Irritable bowel syndrome (IBS) affects ~12% of the global population. Although the etiology of IBS is not completely understood, several factors are known to serve a pivotal role in its pathophysiology, including genetic factors, diet, the intestinal microbiota, gastrointestinal endocrine cells and low‑grade inflammation. Musashi‑1 is expressed by stem cells and their early progeny, and is used as a stem cell marker. The low density of intestinal endocrine cells in patients with IBS is thought to be caused by decreased numbers of intestinal stem cells and their differentiation into enteroendocrine cells. The present study employed Musashi‑1 as a marker to detect stem cells in the stomach of 54 patients with IBS and 51 healthy subjects. The patients and controls underwent standard gastroscopy, and biopsy samples were taken from the corpus and antrum. Immunohistochemical staining of gastrin, somatostatin and Mushasi‑1 was carried out and semi‑quantified by computerized image analysis. The density (number of positive cells/mm2 epithelium) of gastrin‑positive cells in the controls and patients with IBS were 337.9±560 and 531.0±908 (median ± range; P<0.0001), respectively.
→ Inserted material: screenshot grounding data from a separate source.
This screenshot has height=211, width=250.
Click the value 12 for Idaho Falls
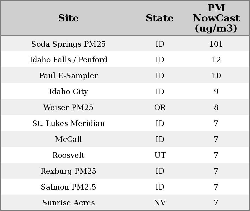[216, 60]
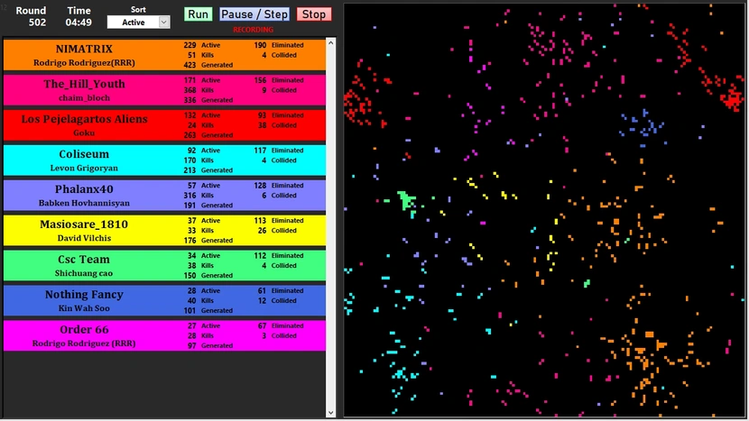Open the Sort dropdown arrow

[x=163, y=23]
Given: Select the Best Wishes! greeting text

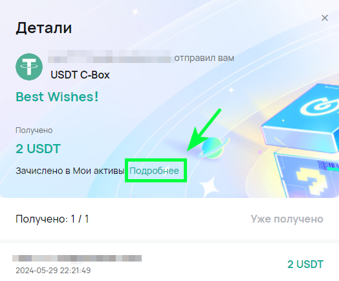Looking at the screenshot, I should [x=57, y=97].
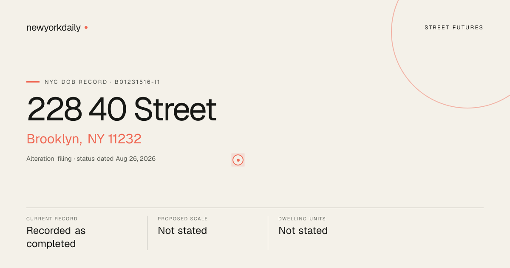
Task: Select the Alteration filing status date text
Action: tap(91, 159)
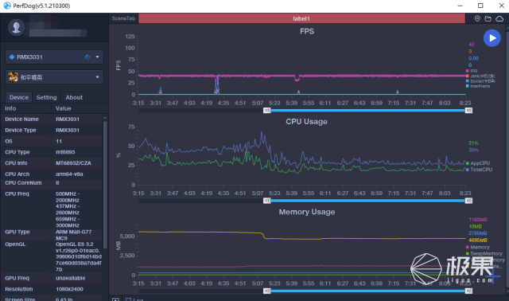
Task: Click the cloud upload icon
Action: click(499, 18)
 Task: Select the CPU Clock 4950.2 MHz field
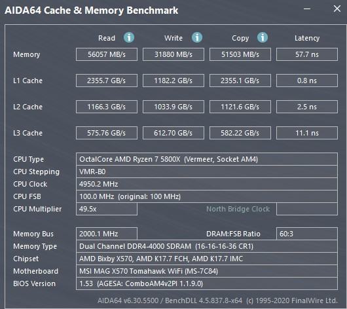pos(207,184)
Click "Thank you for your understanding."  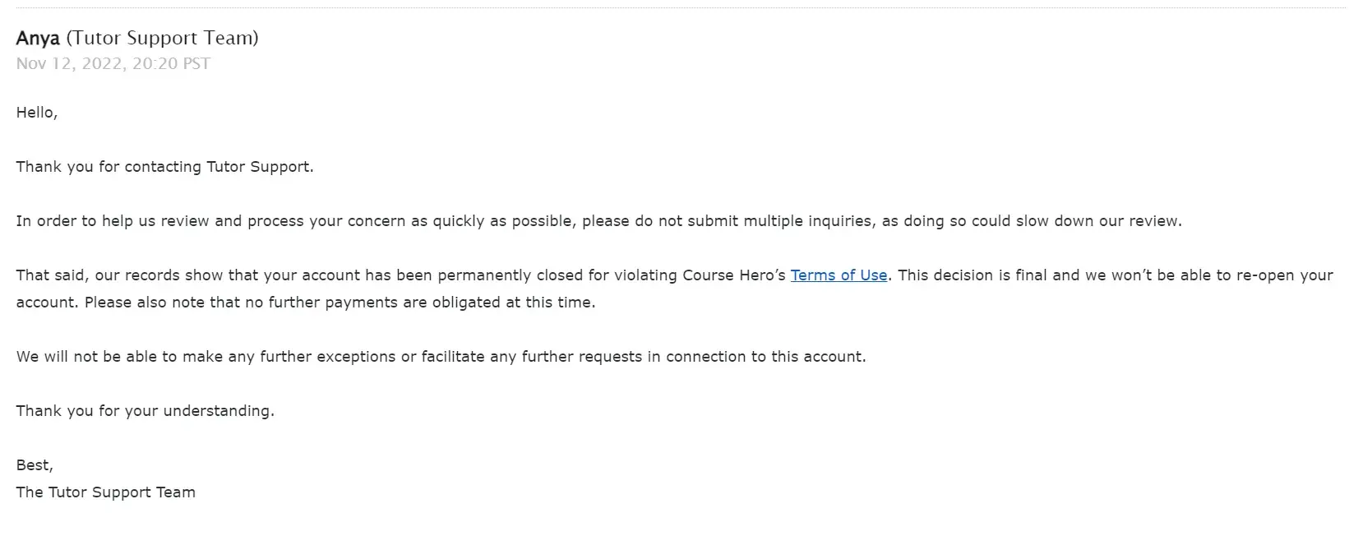pos(146,411)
For somatostatin‑positive cells, the density reached 364.4±526.0 in the healthy controls and 150.7±514.0 in patients with IBS (P<0.0001). The density of Musashi‑1‑positive cells was defined as the number of cells per gastric or pyloric gland neck. In the corpus, Musashi‑1‑positive cells density reached 3.0±7.0 in the corpus of the healthy controls and 3.8±7.7 in the patients with IBS. Moreover, the corresponding values in the antrum were 6.0±6.0 and 6.0±6.0, respectively. The Musashi‑1‑positive cell density did not differ significantly between the controls and patients with IBS in the corpus or antrum (P=0.4 and 0.3, respectively). These findings indicated that changes in the stomach endocrine cells observed in patients with IBS may not be explained by an abnormality in stem cells like those found in the small and large intestines of these patients.